## Aim 1
Name every person the excerpt on Mrs. Roosevelt and the Stevenson campaign mentions by name, including the one in its author line.
## Aim 2
Pick up the excerpt on Mrs. Roosevelt and the Stevenson campaign after its final sentence and write what comes next.

## Text excerpt
━━━
Authors: Joseph P. Lash
You have not in any [way] aggravated my burdens. I chose myself to do this because I felt it was important that we have a nominee in the Democratic party who had not only a chance of winning but a chance of giving us a good administration.
16
During the White House years, Mrs. Roosevelt had always been on guard against the wiles and stratagems that her husband had employed in pushing for his goals lest the objectives be compromised. That had especially been the case in regard to Negro rights. When she saw a thing to be done, she had charged ahead asking, “Why not?” FDR, being the politician, approached his objectives with a circumspection and care that often shaded into deviousness, biding his time, looking for cracks in the wall or ways around it before he went driving into it frontally.
17
But having committed herself to seeing Stevenson elected president, she showed that she, too, could be a fox as well as a lion—to invoke the distinction drawn by James M. Burns in his biography of FDR. In her approach to the civil rights issue, she displayed Franklin’s toughness and maneuverability in balancing the political necessity of not alienating the South against the moral imperatives of the Negro cause.
━━━
## Raw data
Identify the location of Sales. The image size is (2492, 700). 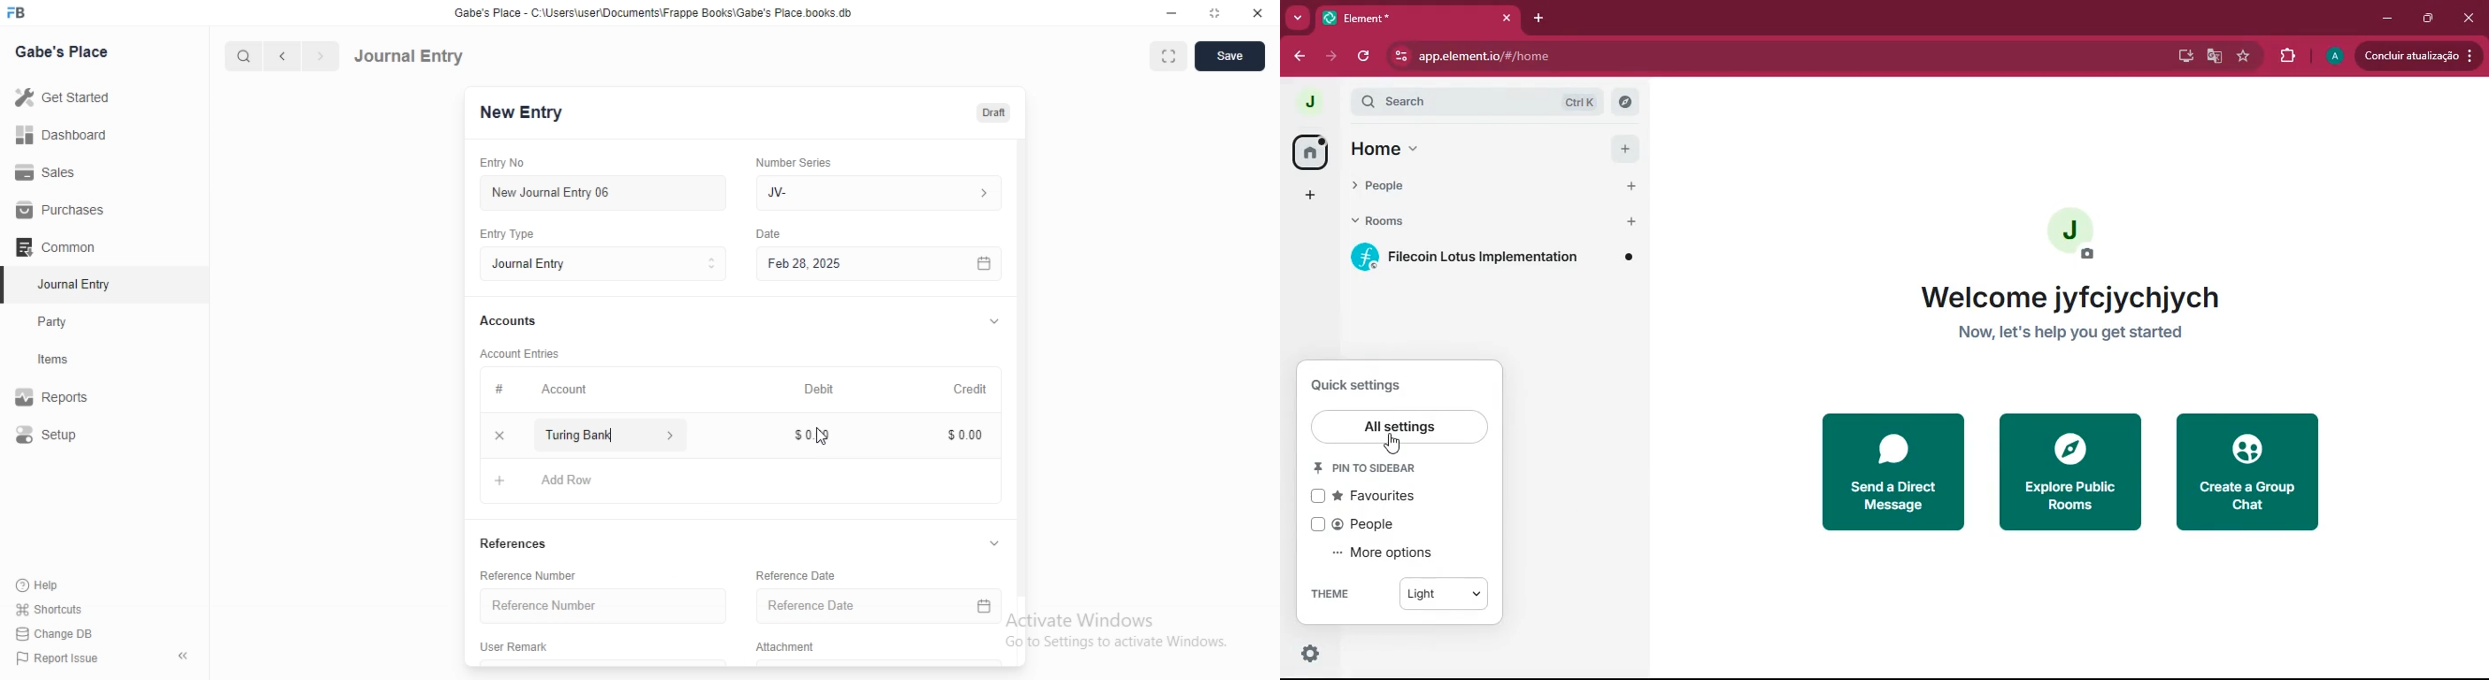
━━━
## Written reply 1
Joseph P. Lash, Mrs. Roosevelt, FDR (also called Franklin), Stevenson, James M. Burns

## Written reply 2
18
Civil rights groups, especially the NAACP, were beginning to make life hard for Democratic politicians, even the liberals among them. They were demanding that the federal government enforce the landmark Supreme Court decision of 1954 on school desegregation even if it meant the withholding of federal funds and the sending in of troops. In Congress, Rep. Adam Clayton Powell had introduced a rider to the school construction bill that would deny federal funds to the states that refused to comply with the Supreme Court’s decision—at that time, almost the whole South. Rep. Richard Bolling, former head of the American Veterans Committee and a liberal congressman from Kansas City, wrote Mrs. Roosevelt that “despite the fact that I have supported all civil rights measures in the House during my term of service, I have concluded that I must oppose this rider in the interest of enactment into law of the bill itself.” He had heard that she had taken the same position. Was that the case, and could he say so? When the school construction bill had been discussed by the NAACP board in the spring of 1955, she replied,
Walter Reuther and I asked the Board to allow it to be brought out of committee without an amendment, stating that the
Federal aid should only go to school construction in unsegregated areas. We had the promise of Senators Lehman and Hubert Humphrey that as soon as it reached the floor of the Senate they would amend it. They asked that this be done in order that there would be an open debate on the floor so the whole country would know what the argument was about and who the people were who were taking sides. Otherwise it would be killed in the Rules Committee and never reach the floor and no one in the country would know anything about it.
The NAACP did not agree with our position at that time and therefore insisted that the rider should be attached in the Rules Committee.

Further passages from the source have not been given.